LONDON, March 12 (Reuters) - Trading was stifled by the pending IOC tender and the May loading programmes, which are expected later this week.
* Differentials for nearly all of Nigeria’s April-loading cargoes were under downward pressure due to an excess, traders said.
* One company offered Forcados at a $2.15 a barrel premium to dated Brent, compared with the last offer at $2.50 a barrel premiums. Still, sources said it remained too expensive.
* Several Forcados cargoes were left available, traders said, in addition to nearly every other grade.
* Traders said Qua Iboe had traded pretty well, but there were still three to four cargoes left and that prices had dipped to around $1.50 a barrel above Brent.
* Pending tenders from Asia that could absorb April-loading cargoes had mostly been awarded, meaning those remaining would need to find outlets in Europe and the United States.
* Refinery maintenance in both regions, which will peak in Europe in May, had cut into demand. Weak gasoline cracks were also weighing on demand for light sweet crudes.
* The May programme export plan is due this week.
* Fewer than 10 April-loading cargoes had yet to trade, sources said, as demand for medium, distillate-rich grades was faring better.

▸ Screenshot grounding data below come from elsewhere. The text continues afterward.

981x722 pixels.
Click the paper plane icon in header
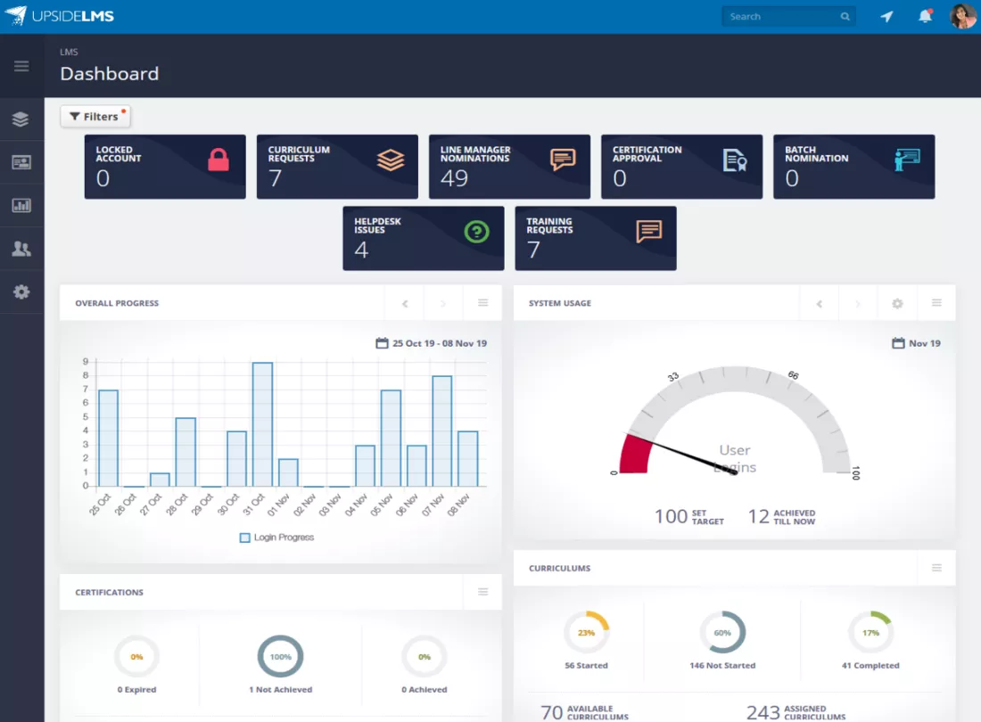[x=886, y=16]
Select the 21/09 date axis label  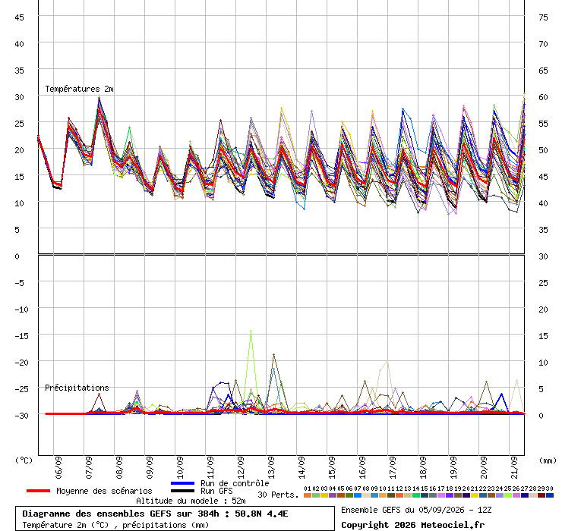[514, 467]
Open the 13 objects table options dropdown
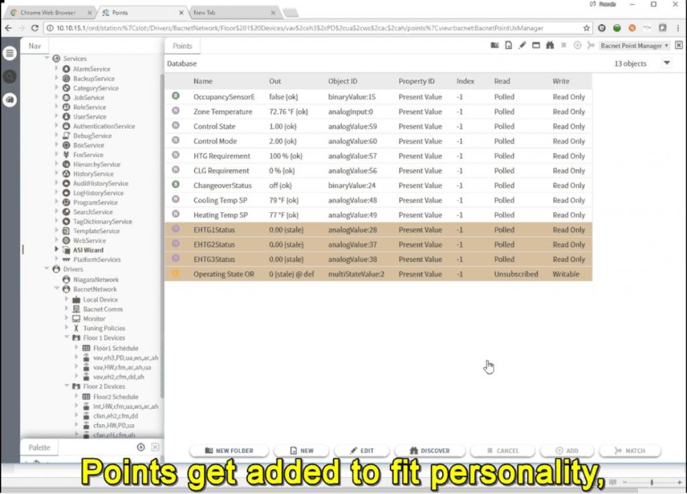Viewport: 687px width, 494px height. pos(666,63)
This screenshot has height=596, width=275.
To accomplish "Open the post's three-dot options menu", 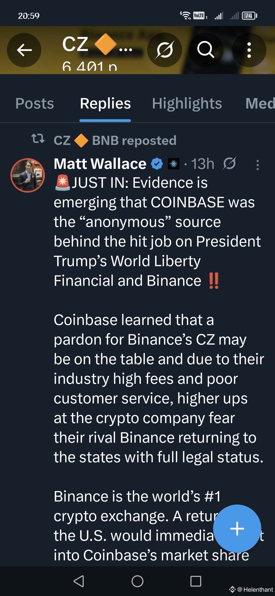I will pos(258,165).
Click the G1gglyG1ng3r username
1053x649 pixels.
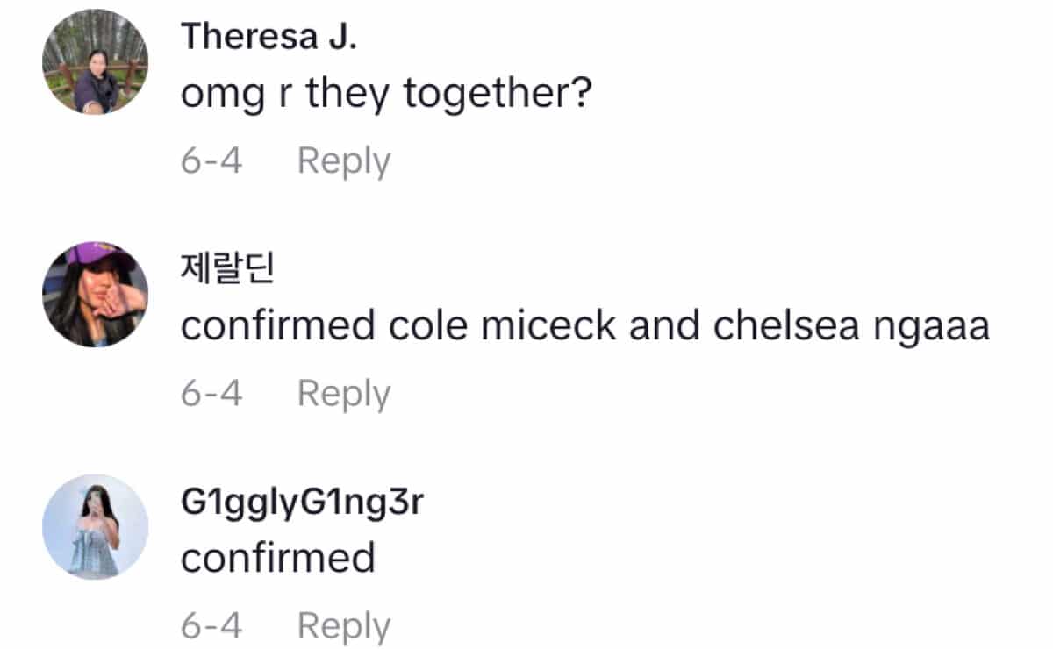point(302,503)
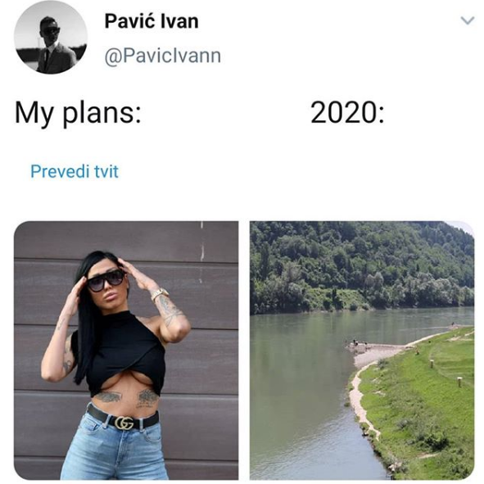Click Pavić Ivan's round profile avatar
The width and height of the screenshot is (484, 484).
51,38
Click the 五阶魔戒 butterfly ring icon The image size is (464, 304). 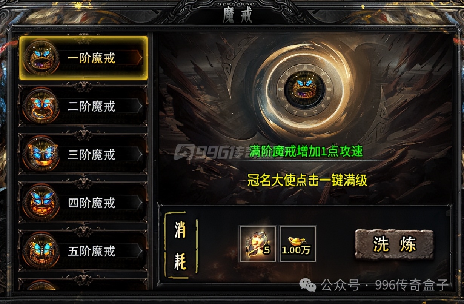[x=41, y=251]
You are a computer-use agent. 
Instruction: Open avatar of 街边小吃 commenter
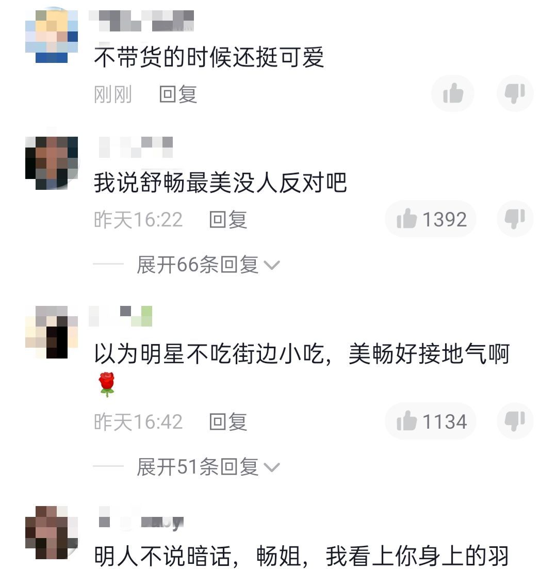click(x=52, y=332)
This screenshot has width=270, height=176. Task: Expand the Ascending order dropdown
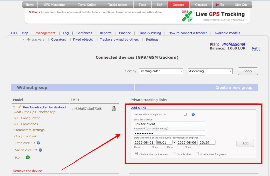coord(210,71)
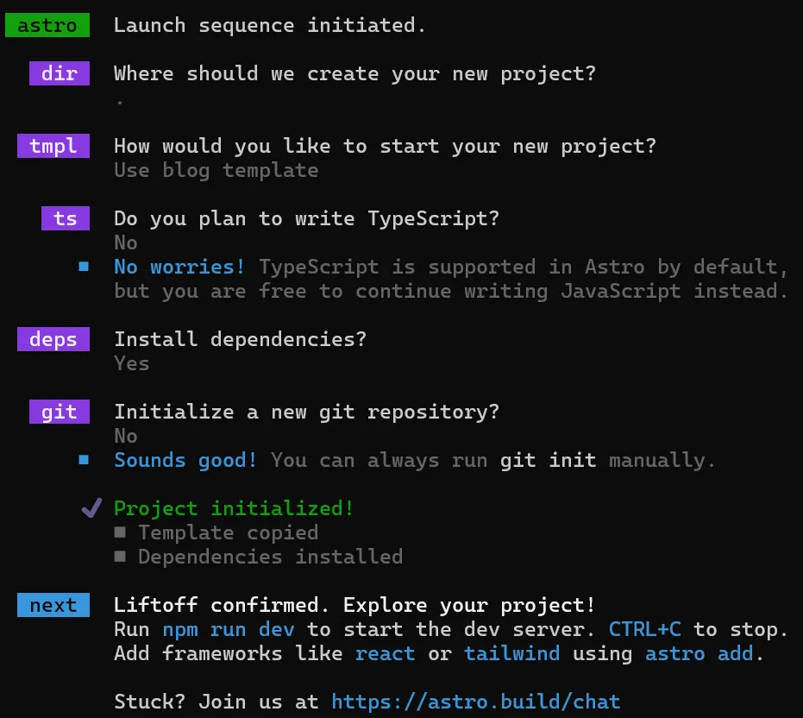This screenshot has height=718, width=803.
Task: Select the tmpl step badge
Action: tap(53, 146)
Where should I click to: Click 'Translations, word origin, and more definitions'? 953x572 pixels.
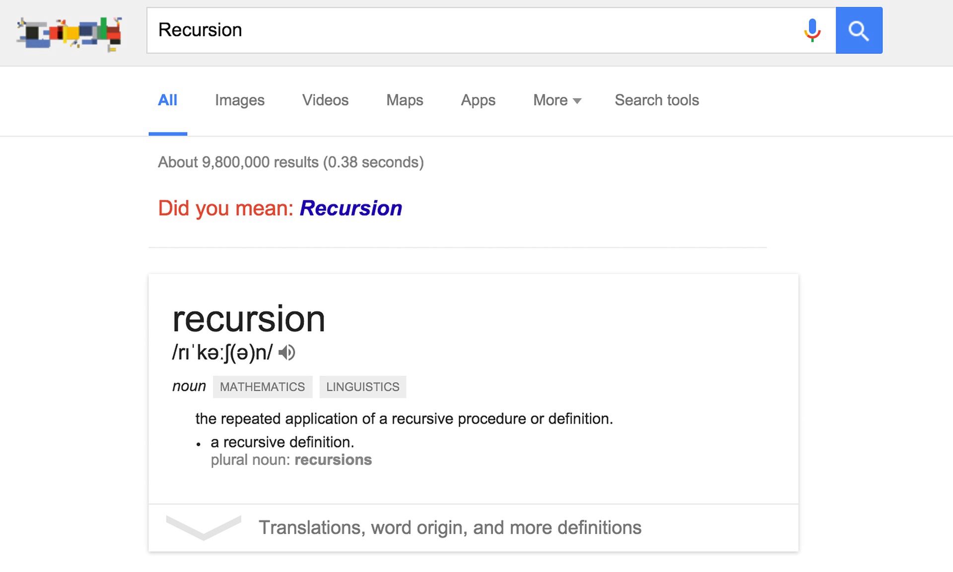[450, 527]
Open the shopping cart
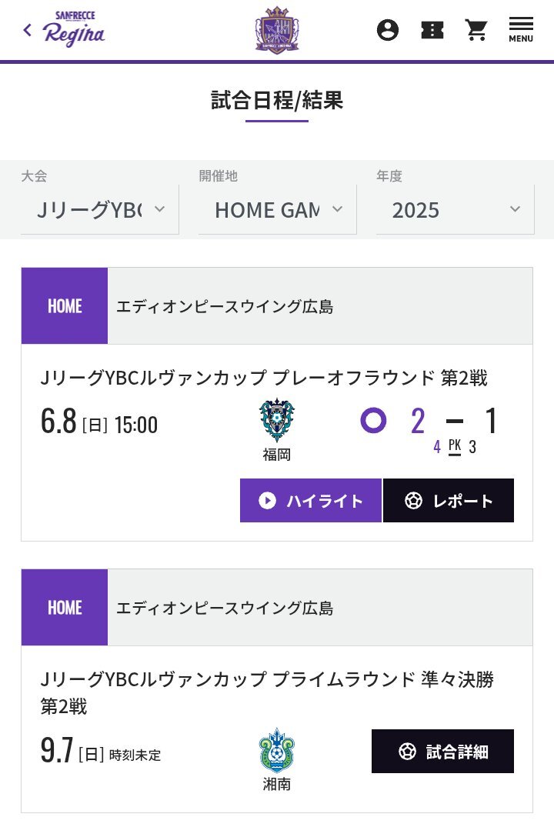554x837 pixels. 476,30

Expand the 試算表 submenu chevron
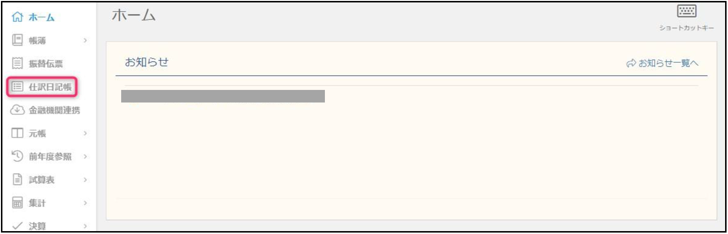tap(85, 180)
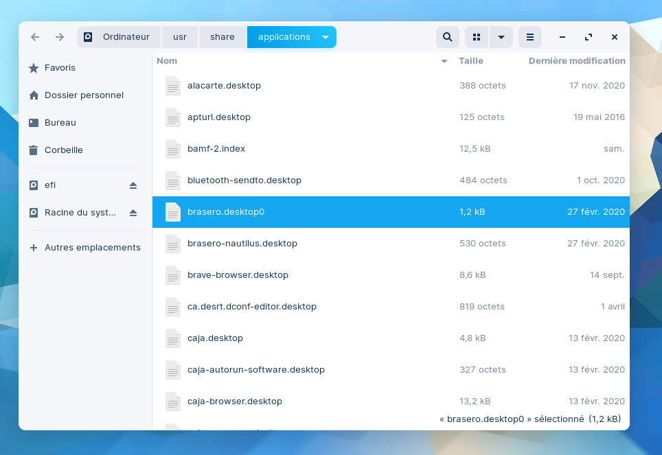The width and height of the screenshot is (662, 455).
Task: Open Corbeille in the sidebar
Action: (63, 150)
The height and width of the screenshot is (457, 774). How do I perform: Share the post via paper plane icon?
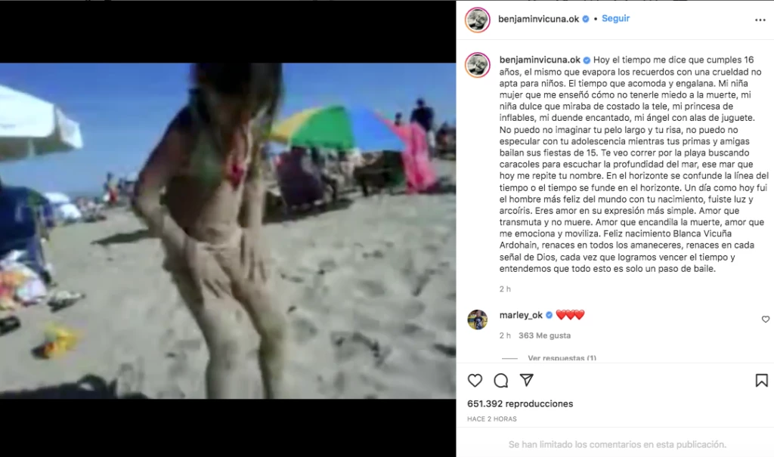pyautogui.click(x=527, y=379)
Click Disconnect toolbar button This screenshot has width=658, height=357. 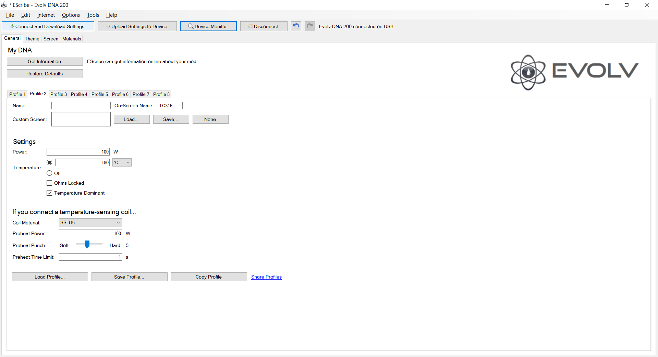point(264,26)
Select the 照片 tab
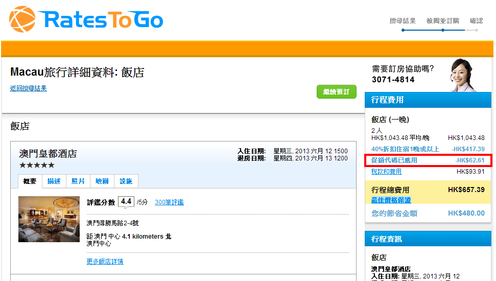 coord(78,181)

* Angola’s state oil company Sonangol was still offering its late-month Dalia at dated Brent minus 70 cents a barrel.
* Angola’s May export programme was also due this week.
* A tender from India’s IOC to buy oil for loading May 5-10 closes later this week, with results expected on Thursday.
* The results of a tender from Indonesia’s Pertamina were not immediately clear. The company was looking for 600,000-barrel cargoes for May 2-3 and May 15-16 delivery.